ROCKONOH PROPERTY CO.  LTD

V

NIGERIAN TELECOMMUNICATIONS PLC

NIGERIAN COAL CORPORATION

SUPREME COURT OF NIGERIA

ABUBAKAR BASHIR WALI, JSC ( Presided )

IDRIS LEGBO KUTIGI, JSC

SYLVESTER UMARU ONU, JSC

UMARU ATU KALGO, JSC

SAMSON ODEMWINGIE UWAIFO, JSC ( Read the Lead Judgment ) 

SC.71/1995 

FRIDAY, 13TH JULY, 2001.

APPEAL - Fresh issue on appeal - Raising of in Supreme Court without leave - Impropriety of

DAMAGES - General damages - Nature of

DAMAGES - General damages sought for trespass to land - Nature of

DAMAGES - Special and general damages - Assessment and award of Differences between

DOCUMENT - Registrable instrument - Absence of relevant consent thereon -  Effect of on title - Whether cured by registration of instrument

DOCUMENT - Registrable instrument - Consent endorsed thereon Presumption raised thereby

DOCUMENT - Registrable instrument - Need for Registrar to be satisfied that the Governor’s consent had been obtained therefor - When arises -  Section 13, Land Instruments Registration Law of Eastern Nigeria DOCUMENT - Registrable instrument - Registration of - Whether can cure defect arising from absence of approval thereon

EVIDENCE - Evidence considered to be of probative value - Qualities same must possess

EVIDENCE - Evidence which is of no probative value - Effect of

LAND LAW - Land vested in Nigerian Coal Corporation - Alienation of Requirement for Minister’s approval therefor - Whether required for negotiations - Section 12(4), Nigerian Coal Corporation Act construed

LAND LAW - Registrable instrument - Absence of relevant consent thereon -  Effect of on title - Whether cured by registration of instrument

LAND LAW - Registrable instrument - Consent endorsed thereon Presumption raised thereby

LAND LAW - Registrable instrument - Instrument requiring Governor’s or Minister’s approval - When same will qualify for registration

LAND LAW - Registrable instrument - Need for Registrar to be satisfied that the Governor’s consent had been obtained therefor - When arises -  Section 13, Land Instruments Registration Law of Eastern State

LAND LAW - Registrable instrument - Registration of - Whether can cure defect arising from absence of approval thereon

LAND LAW - Trespass - General damages sought therefor - Nature of

LAND LAW - Value of property - Claim for - Implication of

STATUTE - Nigerian Coal Corporation Act, paragraph 15 of the 1st

Schedule - Presumption raised thereby

Issues:

1.            Whether failure to obtain prior ministerial approval as required by section 12(4) of the Nigerian Coal Corporation Act did not render exhibit J invalid, null and void.
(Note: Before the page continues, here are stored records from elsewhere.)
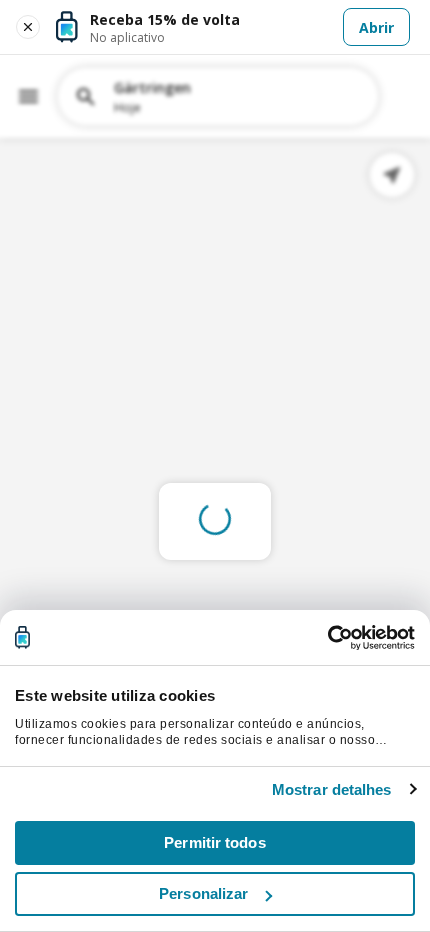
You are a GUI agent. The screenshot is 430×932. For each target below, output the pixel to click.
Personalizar (203, 893)
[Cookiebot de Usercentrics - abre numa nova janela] (327, 638)
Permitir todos (214, 842)
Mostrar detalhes (332, 789)
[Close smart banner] (28, 27)
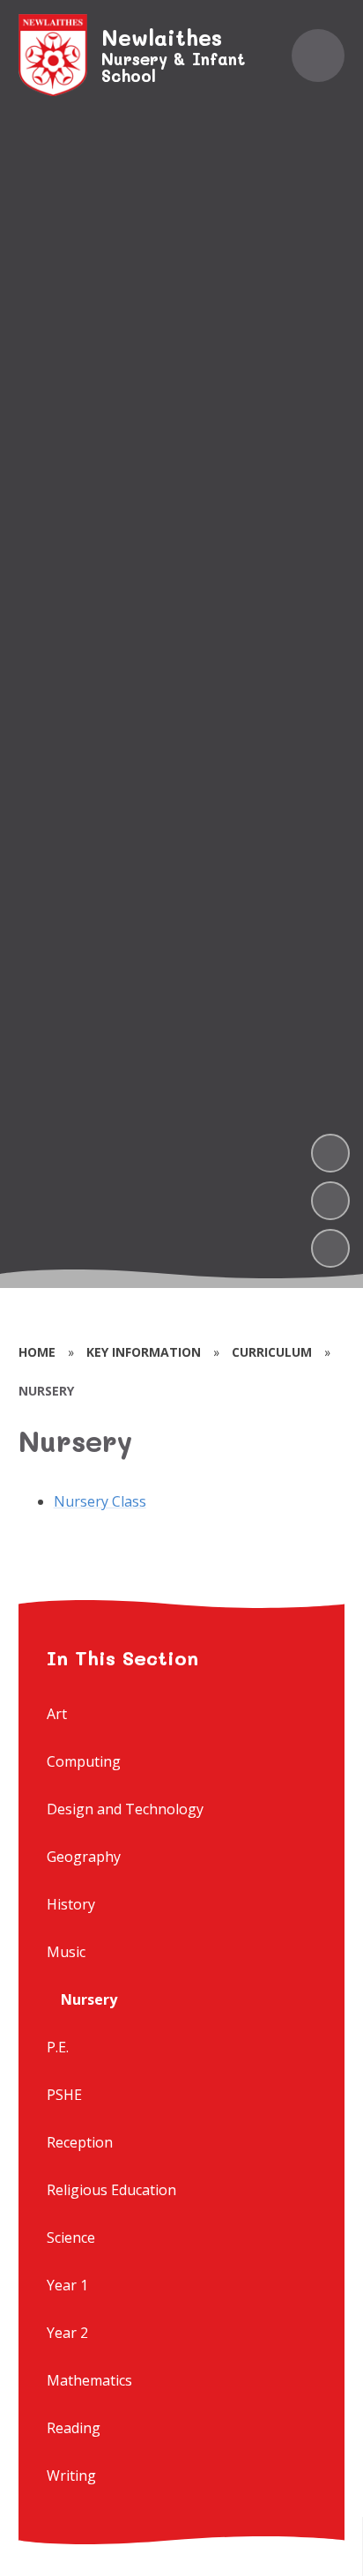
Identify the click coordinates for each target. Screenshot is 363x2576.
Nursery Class (100, 1501)
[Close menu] (318, 55)
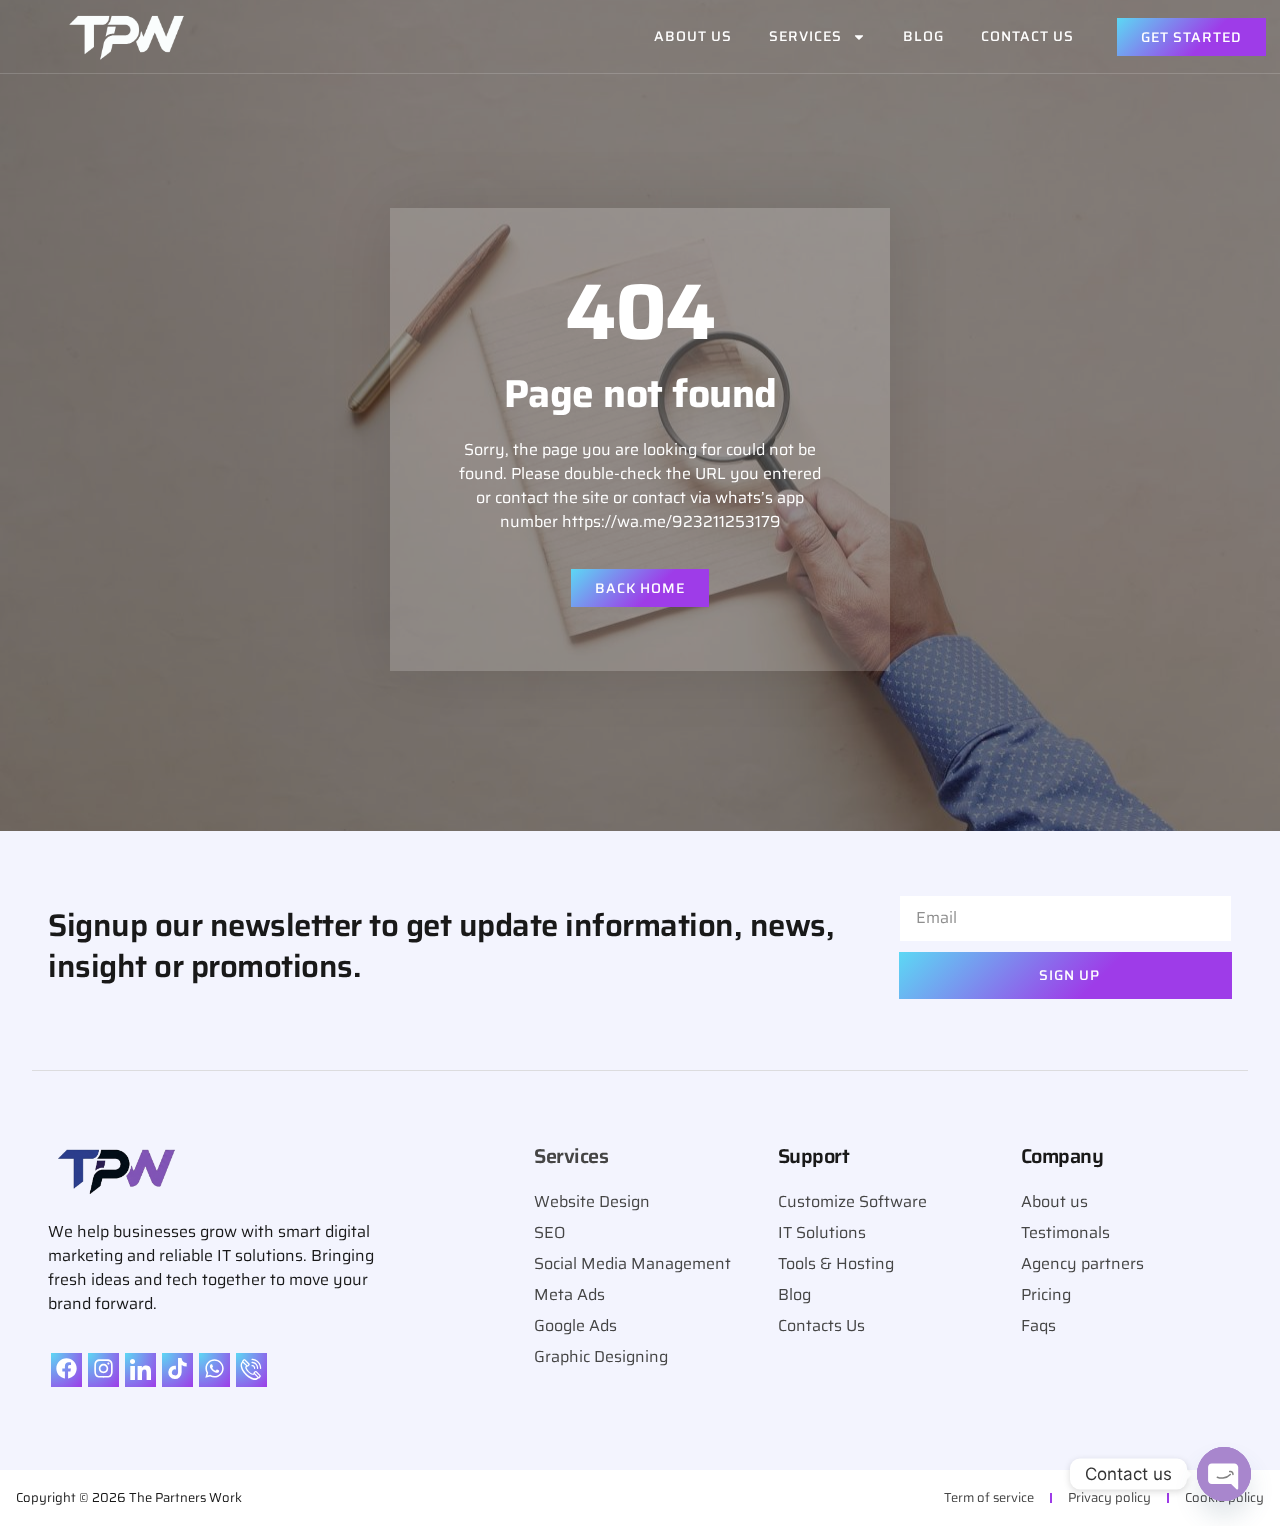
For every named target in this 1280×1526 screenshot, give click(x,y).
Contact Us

2.            Whether the appellant proved its case and was entitled to judgment.

Facts:

The appellant company herein is an estate developer.  The 1st and 2 nd respondents are Federal Government parastatals.  The appellant has as its chairman PW1, Chief Christian Chukwuma Onoh.  He had also in the past been the chairman of the 2nd respondent.  The 1st respondent was assisted by the p.w.1 in the negotiations to acquire a suitable site to erect its Earth Satellite Station in Enugu, now named I.B.B. Third Gateway.  In accordance with the agreement reached with the 2nd respondent, the owner of the site, the 1st respondent paid a premium of N220,000.00 in April, 1983  for the site and was thereafter to pay an annual rent of N100.00.  The site in question was known as No.13 Colliery Avenue, Enugu.  The 1st respondent has since erected its satellite station, which has been in operation. Somehow, the appellant, through the active voice and involvement of p.w.1, claimed to have become the owner of the site in reliance on a deed of assignment.  Eventually, sometime in February, 1993, p.w.1 commissioned Estate Surveyors and Valuers to carry out a valuation of the site.  This was with a view to determining the money worth of the site in order to make a claim against the 1st respondent.
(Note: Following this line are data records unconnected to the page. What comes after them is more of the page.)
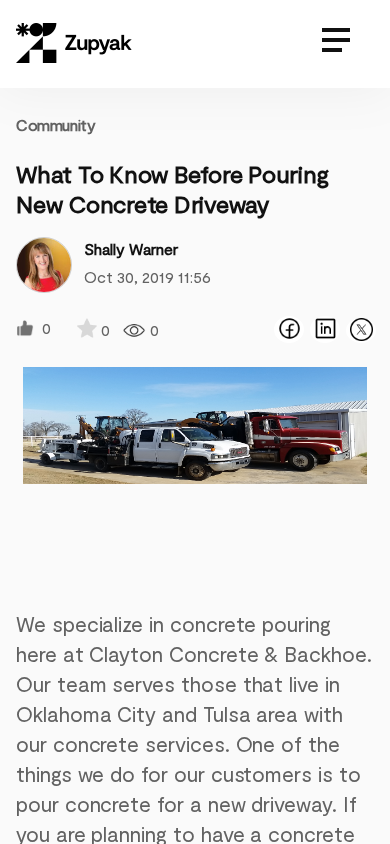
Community (55, 124)
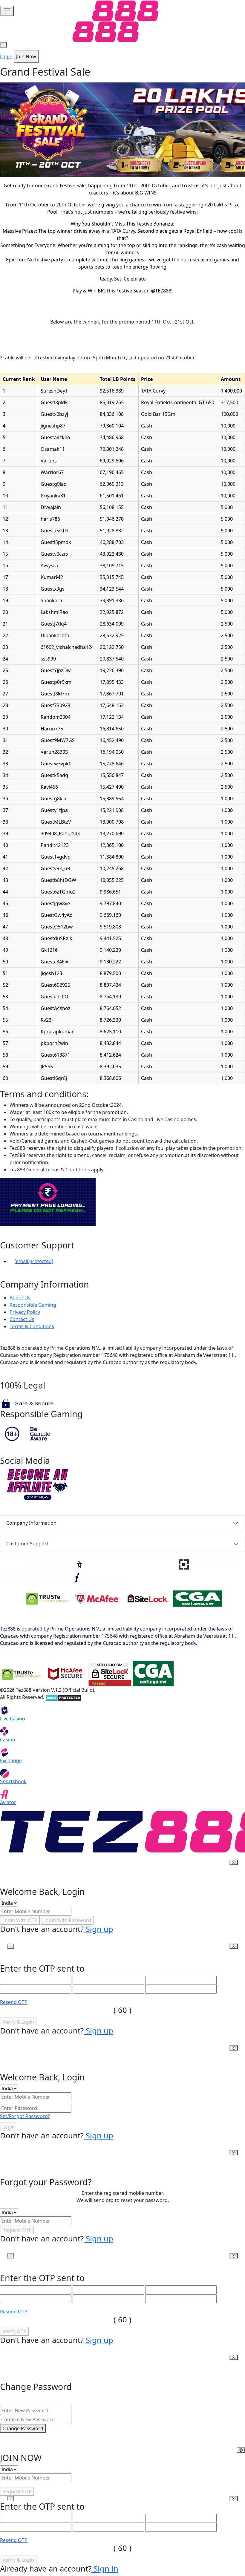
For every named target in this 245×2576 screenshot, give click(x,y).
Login (6, 56)
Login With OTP (19, 1920)
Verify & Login (18, 2022)
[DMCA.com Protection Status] (63, 1697)
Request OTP (17, 2229)
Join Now (26, 56)
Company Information (31, 1523)
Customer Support (27, 1543)
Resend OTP (13, 2002)
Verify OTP (14, 2331)
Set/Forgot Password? (25, 2116)
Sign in (104, 2568)
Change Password (22, 2428)
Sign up (98, 1929)
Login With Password (67, 1920)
At the time of acquisition of the site by the 1st respondent, there were existing buildings of the 2nd respondent thereon.  This fact is supported by a body of documentary and oral evidence.  Evidence was equally given that the demolition of the buildings was done by the 1st respondent in 1983.

It was the claims of the appellant and the 1st respondent that each one of them acquired the property in dispute from the 2nd respondent which the latter did not dispute.

At the conclusion of the trial upon the state of the evidence and based on the nature of claims of parties, the trial court gave judgment for the amount of N32,752,506.00 in favour of the appellant as general damages for trespass.

Being dissatisfied, the 1st respondent appealed to the Court of Appeal, which court allowed the appeal and set aside the judgment of the trial court and made an order dismissing the appellant’s claim.

Dissatisfied, the appellant appealed to the Supreme Court.